Anti-hallucination plugin for academic research in Claude Code. Create literature reviews and papers guaranteed without fabricated citations.
Citation hallucinations in academic writing — fabricated quotes, inverted attributions, misidentified authors — are systemic when the author writes from memory and looks up sources afterward. Retracted papers from major venues have shown the failure mode is structural, not anecdotal.

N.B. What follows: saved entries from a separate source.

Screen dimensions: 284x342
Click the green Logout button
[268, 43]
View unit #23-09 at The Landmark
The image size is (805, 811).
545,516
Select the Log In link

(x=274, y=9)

paper-trail makes the error mechanically impossible by enforcing
a research-first workflow with strict state transitions, automated PDF
acquisition with anti-homonymy validation, and per-citation audit
against the actual source text.
- Strict state machine (8 states) — no reference can be cited without traversing acquisition → page 1 validation → claim verification
- Anti-homonymy guard — page 1 of each downloaded PDF is matched against expected author, title, and domain keywords before acceptance
- 10-source acquisition cascade — Crossref OA, arXiv, OpenAlex,
Unpaywall, HAL, CORE, archive.org, WebSearch queue (+ Sci-Hub and
Anna's Archive available as strict opt-in, see
DISCLAIMER.md) - 19 mechanical invariants — automated registry health check with safe auto-fix for cosmetic drift
- Inverted writing workflow — researches and reads first, writes last; refuses to draft when source corpus is too thin
- Per-citation audit — generates
RECEIPTS.mdclassifying each citation as VALID / ADJUST / INVALID / UNVERIFIABLE - Vault-agnostic — works with Obsidian, flat markdown, or Zotero layouts (adapter pattern)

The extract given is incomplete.